Walking into the south foyer of the Texas Capitol, two marble figures immediately greet you: Stephen F. Austin, “the Father of Texas,” and Sam Houston, the first president of Texas during its brief tenure as an independent republic. These two men loom large in the imagination of the state, and their alabaster likenesses, perched at an entrance of one of the most storied buildings in all of Texas, do much to extend their legacies in perpetuity.
But a closer look at the statues reveals what is true for literally every man in this world: a woman is credited with their creation.
Elisabet Ney, a famed German sculptor who took up residence in Texas in the 1870s, was commissioned to create the statues in the early 1890s. She chose to make each statue the actual height of its subject: five-foot-seven for Austin and six-foot-two for Houston. This artistic decision defied the conventions of the medium, which usually saw artists creating literally larger-than-life figures.
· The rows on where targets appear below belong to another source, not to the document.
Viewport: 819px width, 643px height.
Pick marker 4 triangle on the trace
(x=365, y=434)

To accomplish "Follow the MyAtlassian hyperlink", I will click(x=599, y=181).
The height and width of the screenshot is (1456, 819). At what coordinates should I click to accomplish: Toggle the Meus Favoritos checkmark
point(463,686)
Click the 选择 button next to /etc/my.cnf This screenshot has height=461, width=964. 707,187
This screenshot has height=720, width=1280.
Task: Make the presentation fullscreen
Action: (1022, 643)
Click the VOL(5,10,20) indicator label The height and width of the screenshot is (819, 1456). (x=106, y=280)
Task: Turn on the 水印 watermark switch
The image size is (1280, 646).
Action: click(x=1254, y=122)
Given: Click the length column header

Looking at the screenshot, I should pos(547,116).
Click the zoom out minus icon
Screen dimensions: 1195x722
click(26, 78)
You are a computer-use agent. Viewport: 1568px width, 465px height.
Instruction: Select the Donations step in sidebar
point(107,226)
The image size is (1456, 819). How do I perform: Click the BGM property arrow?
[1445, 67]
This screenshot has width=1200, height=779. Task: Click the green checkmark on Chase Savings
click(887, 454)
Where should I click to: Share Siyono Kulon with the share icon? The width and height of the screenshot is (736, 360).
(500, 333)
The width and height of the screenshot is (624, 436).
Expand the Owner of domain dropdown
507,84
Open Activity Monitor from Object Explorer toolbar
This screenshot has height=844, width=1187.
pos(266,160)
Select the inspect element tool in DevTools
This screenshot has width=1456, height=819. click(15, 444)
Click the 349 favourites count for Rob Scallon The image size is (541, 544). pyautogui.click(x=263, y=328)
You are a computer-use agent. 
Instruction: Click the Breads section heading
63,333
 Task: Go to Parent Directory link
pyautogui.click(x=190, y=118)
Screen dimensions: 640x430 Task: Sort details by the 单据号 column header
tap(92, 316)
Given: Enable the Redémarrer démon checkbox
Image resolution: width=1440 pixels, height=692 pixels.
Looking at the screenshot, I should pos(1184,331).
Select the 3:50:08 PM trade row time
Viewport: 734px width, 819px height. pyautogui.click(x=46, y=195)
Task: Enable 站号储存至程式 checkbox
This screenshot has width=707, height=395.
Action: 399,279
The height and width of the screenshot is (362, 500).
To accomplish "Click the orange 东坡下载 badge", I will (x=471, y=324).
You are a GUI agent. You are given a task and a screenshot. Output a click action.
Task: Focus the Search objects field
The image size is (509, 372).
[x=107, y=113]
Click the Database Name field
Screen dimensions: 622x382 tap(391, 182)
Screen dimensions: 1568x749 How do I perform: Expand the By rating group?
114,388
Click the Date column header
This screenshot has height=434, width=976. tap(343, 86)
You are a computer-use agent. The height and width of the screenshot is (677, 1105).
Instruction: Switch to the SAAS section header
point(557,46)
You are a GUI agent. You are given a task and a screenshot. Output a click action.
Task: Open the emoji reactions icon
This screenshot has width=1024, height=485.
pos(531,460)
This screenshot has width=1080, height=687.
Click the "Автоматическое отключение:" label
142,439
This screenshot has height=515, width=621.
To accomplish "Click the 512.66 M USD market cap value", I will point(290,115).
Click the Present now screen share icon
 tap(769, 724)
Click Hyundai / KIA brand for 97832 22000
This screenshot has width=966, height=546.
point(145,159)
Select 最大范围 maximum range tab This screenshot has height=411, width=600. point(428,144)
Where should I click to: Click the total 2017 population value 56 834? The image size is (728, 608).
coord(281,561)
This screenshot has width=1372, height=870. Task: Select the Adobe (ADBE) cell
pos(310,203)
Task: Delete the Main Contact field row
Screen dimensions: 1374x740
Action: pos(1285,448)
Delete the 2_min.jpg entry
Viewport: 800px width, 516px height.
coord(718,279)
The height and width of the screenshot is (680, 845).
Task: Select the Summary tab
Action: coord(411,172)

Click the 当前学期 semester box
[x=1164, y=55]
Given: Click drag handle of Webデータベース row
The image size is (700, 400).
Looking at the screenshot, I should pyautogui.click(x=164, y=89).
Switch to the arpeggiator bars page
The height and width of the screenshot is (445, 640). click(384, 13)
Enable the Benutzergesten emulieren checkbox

When the curator of the National Statuary Hall—where versions of the statues also reside—criticized the difference in size between the figures, Ney shot back at him, “If you are dissatisfied about them, you should take the matter up with God.”
Deeper in the Capitol building hangs a portrait of Ann Richards. Before she became the state’s second female governor, she charmed the country during her 1988 Democratic National Convention speech using some of that famed Texas wit. Wearing pearls, a perfectly coiffed bouffant and a puckish grin, she gently eviscerated then-Vice President George H. W. Bush, saying of the privileged East Coaster who called Texas home for part of his life, “Poor George. He can’t help it. He was born with a silver foot in his mouth.”
These clever retorts align with the stereotypical imagining of a Texas woman: brassy and brash yet groomed and genteel, an amalgam of contradictory qualities that somehow produces a charming character.
With traits like these, it would be tempting to say that if Texas were flesh and blood, women are the heart. You could even make a winning case that they’re the brains. But really, they are a more basic, foundational component: the cardiovascular network, carrying the oxygen, nutrients and other building blocks of life, such as knowledge and culture to every corner of the state.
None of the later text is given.